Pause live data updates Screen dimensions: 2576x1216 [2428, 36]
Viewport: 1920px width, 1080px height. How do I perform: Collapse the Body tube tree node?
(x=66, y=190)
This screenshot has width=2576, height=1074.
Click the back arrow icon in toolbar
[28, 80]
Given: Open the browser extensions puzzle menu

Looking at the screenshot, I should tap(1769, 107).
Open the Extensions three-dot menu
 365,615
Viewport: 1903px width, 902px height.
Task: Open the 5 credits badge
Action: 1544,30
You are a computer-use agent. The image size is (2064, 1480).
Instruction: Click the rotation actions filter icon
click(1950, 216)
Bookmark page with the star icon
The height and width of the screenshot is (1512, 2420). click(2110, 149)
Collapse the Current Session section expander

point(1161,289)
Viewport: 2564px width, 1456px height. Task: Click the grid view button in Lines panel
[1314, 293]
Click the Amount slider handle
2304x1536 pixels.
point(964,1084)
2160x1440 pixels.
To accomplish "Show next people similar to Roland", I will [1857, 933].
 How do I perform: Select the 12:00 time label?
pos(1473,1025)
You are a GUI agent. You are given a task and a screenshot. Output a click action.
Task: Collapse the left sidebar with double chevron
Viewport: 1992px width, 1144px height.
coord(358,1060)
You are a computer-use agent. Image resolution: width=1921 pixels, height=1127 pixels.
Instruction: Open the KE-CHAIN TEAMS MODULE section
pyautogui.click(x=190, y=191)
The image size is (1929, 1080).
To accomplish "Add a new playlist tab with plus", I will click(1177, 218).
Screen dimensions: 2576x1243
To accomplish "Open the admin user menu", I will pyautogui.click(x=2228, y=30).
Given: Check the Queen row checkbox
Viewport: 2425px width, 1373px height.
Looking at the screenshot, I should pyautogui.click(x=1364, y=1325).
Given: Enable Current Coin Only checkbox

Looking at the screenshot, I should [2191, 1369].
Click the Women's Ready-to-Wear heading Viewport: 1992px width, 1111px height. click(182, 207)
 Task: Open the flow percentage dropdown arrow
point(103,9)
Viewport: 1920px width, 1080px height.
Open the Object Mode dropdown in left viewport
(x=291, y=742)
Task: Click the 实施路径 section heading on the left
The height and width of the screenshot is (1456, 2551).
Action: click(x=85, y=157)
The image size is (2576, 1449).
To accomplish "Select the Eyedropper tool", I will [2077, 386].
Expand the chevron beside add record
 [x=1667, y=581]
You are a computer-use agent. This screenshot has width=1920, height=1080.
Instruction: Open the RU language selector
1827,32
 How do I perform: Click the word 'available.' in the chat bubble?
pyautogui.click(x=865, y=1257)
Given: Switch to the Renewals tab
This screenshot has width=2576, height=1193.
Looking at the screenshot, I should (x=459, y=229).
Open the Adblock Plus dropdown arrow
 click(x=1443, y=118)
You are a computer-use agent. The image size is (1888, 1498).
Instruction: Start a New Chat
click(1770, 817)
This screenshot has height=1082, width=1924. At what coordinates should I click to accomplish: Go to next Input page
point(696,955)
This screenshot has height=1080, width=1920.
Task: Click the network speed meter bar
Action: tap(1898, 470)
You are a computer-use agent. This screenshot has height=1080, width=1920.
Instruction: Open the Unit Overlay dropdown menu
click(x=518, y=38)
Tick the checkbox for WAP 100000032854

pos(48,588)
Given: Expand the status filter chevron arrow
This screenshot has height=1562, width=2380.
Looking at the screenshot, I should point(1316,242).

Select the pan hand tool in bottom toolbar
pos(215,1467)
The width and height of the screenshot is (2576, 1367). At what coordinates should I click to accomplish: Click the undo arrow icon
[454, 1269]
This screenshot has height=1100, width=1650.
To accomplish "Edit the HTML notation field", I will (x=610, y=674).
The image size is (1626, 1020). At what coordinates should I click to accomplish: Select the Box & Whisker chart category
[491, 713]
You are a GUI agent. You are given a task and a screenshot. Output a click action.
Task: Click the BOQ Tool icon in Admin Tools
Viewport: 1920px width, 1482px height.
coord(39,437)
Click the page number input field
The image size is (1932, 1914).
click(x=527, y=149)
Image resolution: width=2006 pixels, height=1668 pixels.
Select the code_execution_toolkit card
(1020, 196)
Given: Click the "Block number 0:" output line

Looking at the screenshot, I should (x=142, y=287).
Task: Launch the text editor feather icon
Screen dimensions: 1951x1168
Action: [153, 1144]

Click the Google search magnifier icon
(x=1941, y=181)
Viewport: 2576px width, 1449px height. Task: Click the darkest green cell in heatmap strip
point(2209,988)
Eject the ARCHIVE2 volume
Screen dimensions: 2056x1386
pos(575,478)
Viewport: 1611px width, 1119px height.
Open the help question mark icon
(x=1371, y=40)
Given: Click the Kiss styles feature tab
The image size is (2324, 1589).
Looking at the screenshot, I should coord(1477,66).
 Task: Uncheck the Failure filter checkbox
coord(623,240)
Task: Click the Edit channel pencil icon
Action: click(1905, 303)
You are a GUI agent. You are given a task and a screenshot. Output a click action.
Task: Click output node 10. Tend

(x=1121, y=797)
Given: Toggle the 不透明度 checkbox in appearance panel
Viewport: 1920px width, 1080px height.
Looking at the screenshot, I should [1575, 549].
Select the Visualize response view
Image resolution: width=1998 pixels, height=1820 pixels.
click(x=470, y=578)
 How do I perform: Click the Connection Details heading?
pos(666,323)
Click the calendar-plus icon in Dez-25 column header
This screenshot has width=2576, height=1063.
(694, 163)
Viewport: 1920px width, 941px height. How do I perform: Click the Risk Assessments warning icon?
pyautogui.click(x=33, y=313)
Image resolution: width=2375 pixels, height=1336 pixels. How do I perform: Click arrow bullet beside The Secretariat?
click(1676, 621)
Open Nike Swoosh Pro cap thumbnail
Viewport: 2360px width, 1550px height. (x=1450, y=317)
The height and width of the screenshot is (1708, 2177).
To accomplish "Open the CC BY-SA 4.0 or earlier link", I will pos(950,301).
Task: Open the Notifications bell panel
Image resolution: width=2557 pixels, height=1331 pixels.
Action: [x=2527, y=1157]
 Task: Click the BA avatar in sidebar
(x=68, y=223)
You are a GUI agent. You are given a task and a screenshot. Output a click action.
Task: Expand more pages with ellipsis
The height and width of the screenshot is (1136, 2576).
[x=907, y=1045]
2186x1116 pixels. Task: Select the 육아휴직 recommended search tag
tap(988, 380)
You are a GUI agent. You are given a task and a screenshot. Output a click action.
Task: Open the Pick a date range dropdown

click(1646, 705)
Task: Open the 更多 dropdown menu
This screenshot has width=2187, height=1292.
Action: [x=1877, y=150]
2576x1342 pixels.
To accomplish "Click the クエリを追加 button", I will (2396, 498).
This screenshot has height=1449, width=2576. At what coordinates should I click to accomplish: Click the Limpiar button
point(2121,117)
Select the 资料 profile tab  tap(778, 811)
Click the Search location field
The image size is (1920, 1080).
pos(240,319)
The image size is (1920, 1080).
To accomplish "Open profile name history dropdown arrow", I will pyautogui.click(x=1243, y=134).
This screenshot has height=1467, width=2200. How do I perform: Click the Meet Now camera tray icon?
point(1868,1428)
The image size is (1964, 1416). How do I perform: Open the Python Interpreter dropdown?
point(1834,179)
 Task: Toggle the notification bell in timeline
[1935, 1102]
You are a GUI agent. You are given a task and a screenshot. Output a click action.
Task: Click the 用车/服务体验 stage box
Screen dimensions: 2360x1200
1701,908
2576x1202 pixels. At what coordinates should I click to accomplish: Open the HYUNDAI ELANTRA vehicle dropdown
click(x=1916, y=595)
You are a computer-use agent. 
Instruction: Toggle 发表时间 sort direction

※

The answer is every entry, repeated word for word.

## [Reply]
Pause live data updates Screen dimensions: 2576x1216 [2428, 36]
Viewport: 1920px width, 1080px height. How do I perform: Collapse the Body tube tree node?
(x=66, y=190)
This screenshot has width=2576, height=1074.
Click the back arrow icon in toolbar
[28, 80]
Given: Open the browser extensions puzzle menu

Looking at the screenshot, I should tap(1769, 107).
Open the Extensions three-dot menu
 365,615
Viewport: 1903px width, 902px height.
Task: Open the 5 credits badge
Action: 1544,30
You are a computer-use agent. The image size is (2064, 1480).
Instruction: Click the rotation actions filter icon
click(1950, 216)
Bookmark page with the star icon
The height and width of the screenshot is (1512, 2420). click(2110, 149)
Collapse the Current Session section expander

point(1161,289)
Viewport: 2564px width, 1456px height. Task: Click the grid view button in Lines panel
[1314, 293]
Click the Amount slider handle
2304x1536 pixels.
point(964,1084)
2160x1440 pixels.
To accomplish "Show next people similar to Roland", I will [1857, 933].
 How do I perform: Select the 12:00 time label?
pos(1473,1025)
You are a GUI agent. You are given a task and a screenshot. Output a click action.
Task: Collapse the left sidebar with double chevron
Viewport: 1992px width, 1144px height.
coord(358,1060)
You are a computer-use agent. Image resolution: width=1921 pixels, height=1127 pixels.
Instruction: Open the KE-CHAIN TEAMS MODULE section
pyautogui.click(x=190, y=191)
The image size is (1929, 1080).
To accomplish "Add a new playlist tab with plus", I will click(1177, 218).
Screen dimensions: 2576x1243
To accomplish "Open the admin user menu", I will pyautogui.click(x=2228, y=30).
Given: Check the Queen row checkbox
Viewport: 2425px width, 1373px height.
Looking at the screenshot, I should pyautogui.click(x=1364, y=1325).
Given: Enable Current Coin Only checkbox

Looking at the screenshot, I should [2191, 1369].
Click the Women's Ready-to-Wear heading Viewport: 1992px width, 1111px height. click(182, 207)
 Task: Open the flow percentage dropdown arrow
point(103,9)
Viewport: 1920px width, 1080px height.
Open the Object Mode dropdown in left viewport
(x=291, y=742)
Task: Click the 实施路径 section heading on the left
The height and width of the screenshot is (1456, 2551).
Action: click(x=85, y=157)
The image size is (2576, 1449).
To accomplish "Select the Eyedropper tool", I will [2077, 386].
Expand the chevron beside add record
 [x=1667, y=581]
You are a computer-use agent. This screenshot has width=1920, height=1080.
Instruction: Open the RU language selector
1827,32
 How do I perform: Click the word 'available.' in the chat bubble?
pyautogui.click(x=865, y=1257)
Given: Switch to the Renewals tab
This screenshot has width=2576, height=1193.
Looking at the screenshot, I should (x=459, y=229).
Open the Adblock Plus dropdown arrow
 click(x=1443, y=118)
You are a computer-use agent. The image size is (1888, 1498).
Instruction: Start a New Chat
click(1770, 817)
This screenshot has height=1082, width=1924. At what coordinates should I click to accomplish: Go to next Input page
point(696,955)
This screenshot has height=1080, width=1920.
Task: Click the network speed meter bar
Action: tap(1898, 470)
You are a computer-use agent. This screenshot has height=1080, width=1920.
Instruction: Open the Unit Overlay dropdown menu
click(x=518, y=38)
Tick the checkbox for WAP 100000032854

pos(48,588)
Given: Expand the status filter chevron arrow
This screenshot has height=1562, width=2380.
Looking at the screenshot, I should point(1316,242).

Select the pan hand tool in bottom toolbar
pos(215,1467)
The width and height of the screenshot is (2576, 1367). At what coordinates should I click to accomplish: Click the undo arrow icon
[454, 1269]
This screenshot has height=1100, width=1650.
To accomplish "Edit the HTML notation field", I will (x=610, y=674).
The image size is (1626, 1020). At what coordinates should I click to accomplish: Select the Box & Whisker chart category
[491, 713]
You are a GUI agent. You are given a task and a screenshot. Output a click action.
Task: Click the BOQ Tool icon in Admin Tools
Viewport: 1920px width, 1482px height.
coord(39,437)
Click the page number input field
The image size is (1932, 1914).
click(x=527, y=149)
Image resolution: width=2006 pixels, height=1668 pixels.
Select the code_execution_toolkit card
(1020, 196)
Given: Click the "Block number 0:" output line

Looking at the screenshot, I should (x=142, y=287).
Task: Launch the text editor feather icon
Screen dimensions: 1951x1168
Action: [153, 1144]

Click the Google search magnifier icon
(x=1941, y=181)
Viewport: 2576px width, 1449px height. Task: Click the darkest green cell in heatmap strip
point(2209,988)
Eject the ARCHIVE2 volume
Screen dimensions: 2056x1386
pos(575,478)
Viewport: 1611px width, 1119px height.
Open the help question mark icon
(x=1371, y=40)
Given: Click the Kiss styles feature tab
The image size is (2324, 1589).
Looking at the screenshot, I should coord(1477,66).
 Task: Uncheck the Failure filter checkbox
coord(623,240)
Task: Click the Edit channel pencil icon
Action: click(1905, 303)
You are a GUI agent. You are given a task and a screenshot. Output a click action.
Task: Click output node 10. Tend

(x=1121, y=797)
Given: Toggle the 不透明度 checkbox in appearance panel
Viewport: 1920px width, 1080px height.
Looking at the screenshot, I should [1575, 549].
Select the Visualize response view
Image resolution: width=1998 pixels, height=1820 pixels.
click(x=470, y=578)
 How do I perform: Click the Connection Details heading?
pos(666,323)
Click the calendar-plus icon in Dez-25 column header
This screenshot has width=2576, height=1063.
(694, 163)
Viewport: 1920px width, 941px height. How do I perform: Click the Risk Assessments warning icon?
pyautogui.click(x=33, y=313)
Image resolution: width=2375 pixels, height=1336 pixels. How do I perform: Click arrow bullet beside The Secretariat?
click(1676, 621)
Open Nike Swoosh Pro cap thumbnail
Viewport: 2360px width, 1550px height. (x=1450, y=317)
The height and width of the screenshot is (1708, 2177).
To accomplish "Open the CC BY-SA 4.0 or earlier link", I will pos(950,301).
Task: Open the Notifications bell panel
Image resolution: width=2557 pixels, height=1331 pixels.
Action: [x=2527, y=1157]
 Task: Click the BA avatar in sidebar
(x=68, y=223)
You are a GUI agent. You are given a task and a screenshot. Output a click action.
Task: Expand more pages with ellipsis
The height and width of the screenshot is (1136, 2576).
[x=907, y=1045]
2186x1116 pixels. Task: Select the 육아휴직 recommended search tag
tap(988, 380)
You are a GUI agent. You are given a task and a screenshot. Output a click action.
Task: Open the Pick a date range dropdown

click(1646, 705)
Task: Open the 更多 dropdown menu
This screenshot has width=2187, height=1292.
Action: [x=1877, y=150]
2576x1342 pixels.
To accomplish "Click the クエリを追加 button", I will (2396, 498).
This screenshot has height=1449, width=2576. At what coordinates should I click to accomplish: Click the Limpiar button
point(2121,117)
Select the 资料 profile tab  tap(778, 811)
Click the Search location field
The image size is (1920, 1080).
pos(240,319)
The image size is (1920, 1080).
To accomplish "Open profile name history dropdown arrow", I will pyautogui.click(x=1243, y=134).
This screenshot has height=1467, width=2200. How do I perform: Click the Meet Now camera tray icon?
point(1868,1428)
The image size is (1964, 1416). How do I perform: Open the Python Interpreter dropdown?
point(1834,179)
 Task: Toggle the notification bell in timeline
[1935, 1102]
You are a GUI agent. You are given a task and a screenshot. Output a click action.
Task: Click the 用车/服务体验 stage box
Screen dimensions: 2360x1200
1701,908
2576x1202 pixels. At what coordinates should I click to accomplish: Open the HYUNDAI ELANTRA vehicle dropdown
click(x=1916, y=595)
You are a computer-use agent. 
Instruction: Toggle 发表时间 sort direction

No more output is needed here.